• **Provided information**:
#####

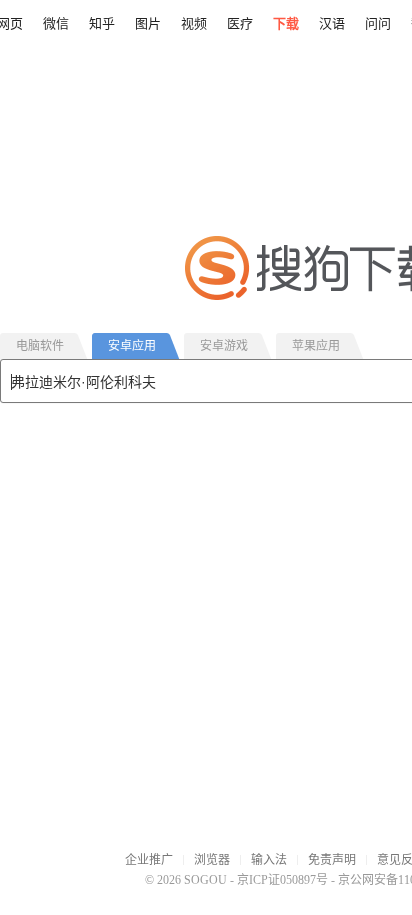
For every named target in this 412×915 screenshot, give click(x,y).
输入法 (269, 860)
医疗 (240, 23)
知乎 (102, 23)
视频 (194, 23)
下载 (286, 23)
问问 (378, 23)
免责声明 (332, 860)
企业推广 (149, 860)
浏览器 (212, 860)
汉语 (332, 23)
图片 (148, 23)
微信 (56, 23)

#####

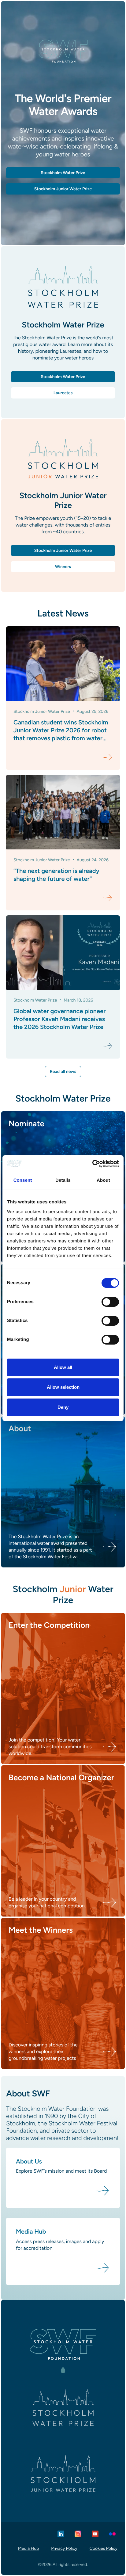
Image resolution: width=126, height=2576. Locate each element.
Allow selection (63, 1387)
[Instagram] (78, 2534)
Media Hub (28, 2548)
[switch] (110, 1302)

#####

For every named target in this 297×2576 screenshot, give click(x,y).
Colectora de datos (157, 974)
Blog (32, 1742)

#####

Take the lines above from the one containing "For every named target in this 412×915" to the one containing "微信 (56, 23)" and retype them exactly, both ends included, with nothing added.

For every named target in this 412×915 screenshot, give click(x,y).
输入法 (269, 860)
医疗 (240, 23)
知乎 (102, 23)
视频 (194, 23)
下载 (286, 23)
问问 (378, 23)
免责声明 (332, 860)
企业推广 (149, 860)
浏览器 (212, 860)
汉语 (332, 23)
图片 (148, 23)
微信 (56, 23)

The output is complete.